*Work item*: Work out the number of lines with the word "will" in the material below, then reply with that number only.

*Data for this task*:
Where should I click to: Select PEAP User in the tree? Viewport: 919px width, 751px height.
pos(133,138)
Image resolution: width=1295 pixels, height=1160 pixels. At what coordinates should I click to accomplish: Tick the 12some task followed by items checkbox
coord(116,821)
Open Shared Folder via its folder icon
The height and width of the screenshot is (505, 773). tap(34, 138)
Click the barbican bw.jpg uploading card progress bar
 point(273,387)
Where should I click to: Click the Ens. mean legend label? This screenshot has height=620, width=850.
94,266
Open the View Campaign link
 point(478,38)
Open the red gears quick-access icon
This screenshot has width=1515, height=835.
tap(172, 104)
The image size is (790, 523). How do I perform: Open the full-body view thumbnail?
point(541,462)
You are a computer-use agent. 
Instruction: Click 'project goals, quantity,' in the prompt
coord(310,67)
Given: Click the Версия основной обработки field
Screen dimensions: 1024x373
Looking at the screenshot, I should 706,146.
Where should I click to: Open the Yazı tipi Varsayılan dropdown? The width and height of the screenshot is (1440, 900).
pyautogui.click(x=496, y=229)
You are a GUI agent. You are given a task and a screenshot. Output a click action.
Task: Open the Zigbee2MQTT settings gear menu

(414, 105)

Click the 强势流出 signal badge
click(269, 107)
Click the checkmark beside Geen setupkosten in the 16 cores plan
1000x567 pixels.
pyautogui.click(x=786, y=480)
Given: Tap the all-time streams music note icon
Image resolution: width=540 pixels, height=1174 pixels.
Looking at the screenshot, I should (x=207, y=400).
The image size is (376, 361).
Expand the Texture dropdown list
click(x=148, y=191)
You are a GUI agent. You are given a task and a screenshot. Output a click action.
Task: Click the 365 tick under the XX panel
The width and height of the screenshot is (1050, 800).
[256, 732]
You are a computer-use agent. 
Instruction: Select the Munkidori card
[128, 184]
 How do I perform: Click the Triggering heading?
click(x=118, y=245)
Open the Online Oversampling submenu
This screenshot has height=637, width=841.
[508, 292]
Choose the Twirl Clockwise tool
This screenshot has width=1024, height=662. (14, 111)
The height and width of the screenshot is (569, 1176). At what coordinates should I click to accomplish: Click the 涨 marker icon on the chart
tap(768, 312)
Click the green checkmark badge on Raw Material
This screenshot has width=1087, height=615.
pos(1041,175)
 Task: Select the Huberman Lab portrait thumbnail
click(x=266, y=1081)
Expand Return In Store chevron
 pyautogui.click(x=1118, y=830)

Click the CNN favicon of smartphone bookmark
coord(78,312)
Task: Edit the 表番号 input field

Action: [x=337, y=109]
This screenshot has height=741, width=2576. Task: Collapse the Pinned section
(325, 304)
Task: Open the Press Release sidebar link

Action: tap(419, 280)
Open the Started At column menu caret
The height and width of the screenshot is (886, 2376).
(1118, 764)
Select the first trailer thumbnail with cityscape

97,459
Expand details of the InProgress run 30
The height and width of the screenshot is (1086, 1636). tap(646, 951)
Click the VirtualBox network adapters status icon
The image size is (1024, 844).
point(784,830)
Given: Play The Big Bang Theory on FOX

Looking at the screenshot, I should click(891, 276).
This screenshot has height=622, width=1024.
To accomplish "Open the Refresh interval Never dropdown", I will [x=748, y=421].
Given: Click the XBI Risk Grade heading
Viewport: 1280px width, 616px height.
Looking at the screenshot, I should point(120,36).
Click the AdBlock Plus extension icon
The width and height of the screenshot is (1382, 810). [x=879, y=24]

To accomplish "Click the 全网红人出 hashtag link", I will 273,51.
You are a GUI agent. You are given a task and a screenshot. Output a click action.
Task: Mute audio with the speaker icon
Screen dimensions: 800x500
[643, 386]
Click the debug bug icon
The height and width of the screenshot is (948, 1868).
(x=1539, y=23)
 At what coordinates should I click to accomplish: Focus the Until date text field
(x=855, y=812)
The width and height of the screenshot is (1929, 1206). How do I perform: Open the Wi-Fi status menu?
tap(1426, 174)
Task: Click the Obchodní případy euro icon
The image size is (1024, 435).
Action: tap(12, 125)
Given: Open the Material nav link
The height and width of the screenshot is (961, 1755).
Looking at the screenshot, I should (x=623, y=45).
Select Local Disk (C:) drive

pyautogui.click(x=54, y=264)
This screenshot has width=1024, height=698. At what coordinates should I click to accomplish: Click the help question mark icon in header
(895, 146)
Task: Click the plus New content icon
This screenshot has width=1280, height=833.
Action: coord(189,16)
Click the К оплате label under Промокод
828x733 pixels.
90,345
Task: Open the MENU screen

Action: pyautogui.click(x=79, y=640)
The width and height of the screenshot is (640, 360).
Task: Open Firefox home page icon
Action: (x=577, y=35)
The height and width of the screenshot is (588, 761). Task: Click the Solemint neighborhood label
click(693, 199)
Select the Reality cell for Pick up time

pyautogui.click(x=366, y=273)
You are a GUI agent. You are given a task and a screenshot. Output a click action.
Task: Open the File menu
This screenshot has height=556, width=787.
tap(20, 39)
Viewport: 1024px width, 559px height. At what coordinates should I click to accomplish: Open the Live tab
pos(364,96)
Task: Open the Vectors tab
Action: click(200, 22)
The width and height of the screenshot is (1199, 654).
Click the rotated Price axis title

*Reply*: 2